The main difference is that there’s a culture among women of looking a certain way/doing certain things as part of your status within that culture of women. You see a woman dressed up to go to the grocery store with her toddler, and you have a woman trying to display something to other women, not to attract men, for example.

Yes, forgot to mention as pack animals, humans do have a hierarchy of status (separate male and female hierarchies). Part of behaviour is to maximize status, and a partner’s status is part of the selection criteria of either sex. There are a lot of aspects to status, but appearance is certainly one means.

In general, females have an incentive to be selective about mating partners and males do not. Females can only be impregnated by one male at a time, while males can impregnate multiple females. Therefore, in the case of a female, any given mating is replacing another potential mating opportunity, while in the case of a male, any given mating is in addition to other potential mating opportunities.

In that context, it’s possible that the current situation that you note is a cultural one resulting from monogamy.

Well, I wouldn’t take monogamy for granted either. It’s certainly a cultural norm but not necessarily a built-in characteristic of the species. We don’t do it very well, on the one hand, and alongside of that, we have adequate reason to see it as an artificially imposed cultural behavior — the whole “property inheritance” thing, which can only be as recent as inheritable property. See Christopher Ryan’s Sex at Dawn for elaboration.

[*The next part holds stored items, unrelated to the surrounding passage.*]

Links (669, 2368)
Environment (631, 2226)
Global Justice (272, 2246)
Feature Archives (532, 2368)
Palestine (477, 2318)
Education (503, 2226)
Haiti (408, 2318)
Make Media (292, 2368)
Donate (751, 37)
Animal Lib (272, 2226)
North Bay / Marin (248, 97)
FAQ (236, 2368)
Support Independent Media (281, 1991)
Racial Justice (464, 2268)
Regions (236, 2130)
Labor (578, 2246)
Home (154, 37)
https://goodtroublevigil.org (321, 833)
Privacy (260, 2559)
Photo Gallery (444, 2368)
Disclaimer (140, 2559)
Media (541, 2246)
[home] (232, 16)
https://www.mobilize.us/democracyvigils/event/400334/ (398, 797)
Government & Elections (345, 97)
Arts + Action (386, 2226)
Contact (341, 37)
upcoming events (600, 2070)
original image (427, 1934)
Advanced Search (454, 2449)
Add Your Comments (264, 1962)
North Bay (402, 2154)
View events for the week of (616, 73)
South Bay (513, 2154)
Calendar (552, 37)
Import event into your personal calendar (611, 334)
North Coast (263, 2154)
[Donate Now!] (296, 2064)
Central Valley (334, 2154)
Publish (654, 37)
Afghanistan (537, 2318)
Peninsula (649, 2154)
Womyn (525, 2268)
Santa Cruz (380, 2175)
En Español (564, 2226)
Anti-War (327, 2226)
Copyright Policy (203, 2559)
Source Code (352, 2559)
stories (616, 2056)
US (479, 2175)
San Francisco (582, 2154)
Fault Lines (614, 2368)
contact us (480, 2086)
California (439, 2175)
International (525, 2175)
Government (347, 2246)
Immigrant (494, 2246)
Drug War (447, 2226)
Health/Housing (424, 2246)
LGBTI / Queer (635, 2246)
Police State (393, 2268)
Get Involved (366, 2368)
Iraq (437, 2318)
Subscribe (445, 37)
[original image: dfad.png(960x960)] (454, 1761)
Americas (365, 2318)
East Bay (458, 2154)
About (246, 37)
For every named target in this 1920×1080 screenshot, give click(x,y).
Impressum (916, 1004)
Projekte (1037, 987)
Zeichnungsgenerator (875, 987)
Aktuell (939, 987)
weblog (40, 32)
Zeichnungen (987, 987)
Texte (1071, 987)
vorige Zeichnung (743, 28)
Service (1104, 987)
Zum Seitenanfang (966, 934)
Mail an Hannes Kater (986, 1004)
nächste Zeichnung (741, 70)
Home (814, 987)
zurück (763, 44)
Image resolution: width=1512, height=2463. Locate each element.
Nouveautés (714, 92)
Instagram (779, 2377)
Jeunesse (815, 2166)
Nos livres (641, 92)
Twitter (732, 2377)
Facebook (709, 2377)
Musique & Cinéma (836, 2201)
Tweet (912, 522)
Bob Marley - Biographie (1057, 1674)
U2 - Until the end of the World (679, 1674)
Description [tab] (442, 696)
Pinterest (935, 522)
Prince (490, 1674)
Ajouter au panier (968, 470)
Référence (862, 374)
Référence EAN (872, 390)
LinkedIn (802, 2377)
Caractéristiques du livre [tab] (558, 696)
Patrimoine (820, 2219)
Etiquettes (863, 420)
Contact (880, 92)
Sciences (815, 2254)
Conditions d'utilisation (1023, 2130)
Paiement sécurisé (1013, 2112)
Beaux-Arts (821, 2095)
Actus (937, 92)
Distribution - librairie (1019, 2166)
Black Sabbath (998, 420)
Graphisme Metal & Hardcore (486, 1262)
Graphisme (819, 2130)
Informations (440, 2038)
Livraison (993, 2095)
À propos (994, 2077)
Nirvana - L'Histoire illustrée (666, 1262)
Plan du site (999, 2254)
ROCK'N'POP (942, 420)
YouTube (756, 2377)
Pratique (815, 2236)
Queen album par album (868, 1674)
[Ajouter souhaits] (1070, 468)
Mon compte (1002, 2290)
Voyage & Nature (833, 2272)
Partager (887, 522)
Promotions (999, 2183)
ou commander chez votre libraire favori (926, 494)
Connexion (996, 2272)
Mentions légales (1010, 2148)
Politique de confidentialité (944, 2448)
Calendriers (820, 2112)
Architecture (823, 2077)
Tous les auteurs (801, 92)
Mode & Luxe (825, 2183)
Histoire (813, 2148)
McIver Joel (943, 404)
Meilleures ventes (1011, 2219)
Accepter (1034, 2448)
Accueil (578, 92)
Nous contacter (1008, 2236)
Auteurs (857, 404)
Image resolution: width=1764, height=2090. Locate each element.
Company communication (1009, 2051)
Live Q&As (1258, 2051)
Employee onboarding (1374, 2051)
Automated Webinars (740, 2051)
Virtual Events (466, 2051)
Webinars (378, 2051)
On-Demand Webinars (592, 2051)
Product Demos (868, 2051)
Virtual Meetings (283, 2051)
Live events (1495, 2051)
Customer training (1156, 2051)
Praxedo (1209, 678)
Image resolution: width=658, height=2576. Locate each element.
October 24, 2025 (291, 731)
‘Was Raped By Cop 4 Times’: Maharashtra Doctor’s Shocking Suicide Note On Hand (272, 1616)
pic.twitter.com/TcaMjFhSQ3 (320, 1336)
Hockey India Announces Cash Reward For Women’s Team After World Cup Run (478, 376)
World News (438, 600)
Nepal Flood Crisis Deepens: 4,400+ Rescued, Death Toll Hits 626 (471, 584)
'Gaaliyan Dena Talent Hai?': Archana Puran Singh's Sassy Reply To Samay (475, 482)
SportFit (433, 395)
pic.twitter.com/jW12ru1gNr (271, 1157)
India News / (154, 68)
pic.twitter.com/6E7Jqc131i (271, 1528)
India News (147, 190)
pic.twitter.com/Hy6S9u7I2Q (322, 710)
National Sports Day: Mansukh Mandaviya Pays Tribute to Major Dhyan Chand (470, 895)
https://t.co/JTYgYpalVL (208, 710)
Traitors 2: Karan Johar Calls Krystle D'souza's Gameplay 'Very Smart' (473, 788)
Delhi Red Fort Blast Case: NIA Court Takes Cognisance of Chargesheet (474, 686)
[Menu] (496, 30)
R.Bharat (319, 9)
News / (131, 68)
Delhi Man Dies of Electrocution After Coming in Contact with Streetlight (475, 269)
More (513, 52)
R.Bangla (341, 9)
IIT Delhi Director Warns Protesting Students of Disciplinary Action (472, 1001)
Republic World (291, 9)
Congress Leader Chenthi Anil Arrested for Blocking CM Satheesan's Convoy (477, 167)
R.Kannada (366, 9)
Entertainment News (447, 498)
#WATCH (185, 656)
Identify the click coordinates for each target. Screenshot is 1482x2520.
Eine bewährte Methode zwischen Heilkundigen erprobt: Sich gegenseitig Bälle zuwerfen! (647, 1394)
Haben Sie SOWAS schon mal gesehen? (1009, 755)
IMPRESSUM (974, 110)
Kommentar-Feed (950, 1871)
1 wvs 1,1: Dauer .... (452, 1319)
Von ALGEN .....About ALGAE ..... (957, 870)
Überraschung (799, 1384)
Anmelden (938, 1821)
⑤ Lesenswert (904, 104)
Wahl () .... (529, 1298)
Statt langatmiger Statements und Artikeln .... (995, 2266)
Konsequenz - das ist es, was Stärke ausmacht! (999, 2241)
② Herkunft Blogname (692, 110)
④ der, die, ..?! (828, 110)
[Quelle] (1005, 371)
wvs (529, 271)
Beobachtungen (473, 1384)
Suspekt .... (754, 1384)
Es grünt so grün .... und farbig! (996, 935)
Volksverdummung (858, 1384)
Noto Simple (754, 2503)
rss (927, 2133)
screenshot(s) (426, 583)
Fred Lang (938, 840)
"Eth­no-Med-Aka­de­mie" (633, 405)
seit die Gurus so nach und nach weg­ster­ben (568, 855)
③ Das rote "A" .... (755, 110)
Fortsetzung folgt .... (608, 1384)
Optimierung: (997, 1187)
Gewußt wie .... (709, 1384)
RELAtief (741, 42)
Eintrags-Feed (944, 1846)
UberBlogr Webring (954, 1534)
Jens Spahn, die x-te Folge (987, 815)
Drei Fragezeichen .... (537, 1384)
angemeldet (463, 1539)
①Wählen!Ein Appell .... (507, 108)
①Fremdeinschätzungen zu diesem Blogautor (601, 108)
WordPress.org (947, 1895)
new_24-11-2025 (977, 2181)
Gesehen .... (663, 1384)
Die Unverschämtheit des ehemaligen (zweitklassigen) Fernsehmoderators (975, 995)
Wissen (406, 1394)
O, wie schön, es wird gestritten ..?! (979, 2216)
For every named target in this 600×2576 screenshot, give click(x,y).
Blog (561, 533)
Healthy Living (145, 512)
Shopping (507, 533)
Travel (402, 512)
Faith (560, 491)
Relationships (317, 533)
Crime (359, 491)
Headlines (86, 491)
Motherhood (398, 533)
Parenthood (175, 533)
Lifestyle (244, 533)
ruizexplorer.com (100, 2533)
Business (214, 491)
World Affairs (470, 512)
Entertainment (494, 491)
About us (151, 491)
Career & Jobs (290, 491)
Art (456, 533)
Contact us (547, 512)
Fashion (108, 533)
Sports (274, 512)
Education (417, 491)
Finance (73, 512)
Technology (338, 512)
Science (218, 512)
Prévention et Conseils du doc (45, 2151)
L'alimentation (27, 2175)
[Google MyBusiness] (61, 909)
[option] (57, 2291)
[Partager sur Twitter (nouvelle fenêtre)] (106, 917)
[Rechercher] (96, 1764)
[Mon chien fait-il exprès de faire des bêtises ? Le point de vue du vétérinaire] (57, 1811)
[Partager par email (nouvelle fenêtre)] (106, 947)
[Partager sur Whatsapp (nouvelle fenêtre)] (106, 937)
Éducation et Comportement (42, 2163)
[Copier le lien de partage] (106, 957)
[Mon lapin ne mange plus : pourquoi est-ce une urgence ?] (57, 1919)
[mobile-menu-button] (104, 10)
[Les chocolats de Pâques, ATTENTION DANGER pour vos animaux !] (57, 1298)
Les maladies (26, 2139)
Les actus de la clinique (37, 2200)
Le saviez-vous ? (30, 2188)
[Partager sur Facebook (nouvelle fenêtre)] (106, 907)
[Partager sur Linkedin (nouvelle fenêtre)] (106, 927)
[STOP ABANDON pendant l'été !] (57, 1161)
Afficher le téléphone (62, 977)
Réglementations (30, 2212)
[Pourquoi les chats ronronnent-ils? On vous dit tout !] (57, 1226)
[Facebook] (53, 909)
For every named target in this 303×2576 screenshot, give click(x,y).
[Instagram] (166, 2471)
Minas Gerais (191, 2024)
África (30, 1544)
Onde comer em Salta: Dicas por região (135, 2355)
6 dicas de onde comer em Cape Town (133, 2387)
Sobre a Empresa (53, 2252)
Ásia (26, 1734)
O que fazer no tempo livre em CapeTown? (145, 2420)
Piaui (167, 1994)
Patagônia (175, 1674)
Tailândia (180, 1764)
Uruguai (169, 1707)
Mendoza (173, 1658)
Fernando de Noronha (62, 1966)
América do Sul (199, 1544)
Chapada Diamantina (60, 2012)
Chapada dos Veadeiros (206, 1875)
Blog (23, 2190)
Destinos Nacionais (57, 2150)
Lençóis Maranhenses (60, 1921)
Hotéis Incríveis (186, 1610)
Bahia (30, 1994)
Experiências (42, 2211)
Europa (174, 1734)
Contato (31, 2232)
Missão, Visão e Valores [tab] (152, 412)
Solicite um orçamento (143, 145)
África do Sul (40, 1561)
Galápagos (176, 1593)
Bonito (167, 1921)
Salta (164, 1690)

The evolutionary biology answer to OP’s question lies in Parental Investment Theory. The “choosy” sex is generally the one that commits most resources to procreation - most often the female. In many species, the male contributes little more than sperm. And since the male does not commit much time or resources, there is little reason for females to compete with one another for the best males - a “good” male can easily mate with multiple females.

But the situation with humans is more nuanced. Women are still certainly “choosy” about the characteristics of their partner. But humans have unusually high Male Parental Investment - we are an extreme outlier in this respect. Humans are generally monogamous, and human males commit immense resources over a very long period to raising the offspring of a specific female to the exclusion of other females. Thus, unlike species with minimal Male Parental Investment, there is good reason for human females to compete with one another to attract the dedicated resources of the best males, those males who have the resources and temperament to be committed fathers.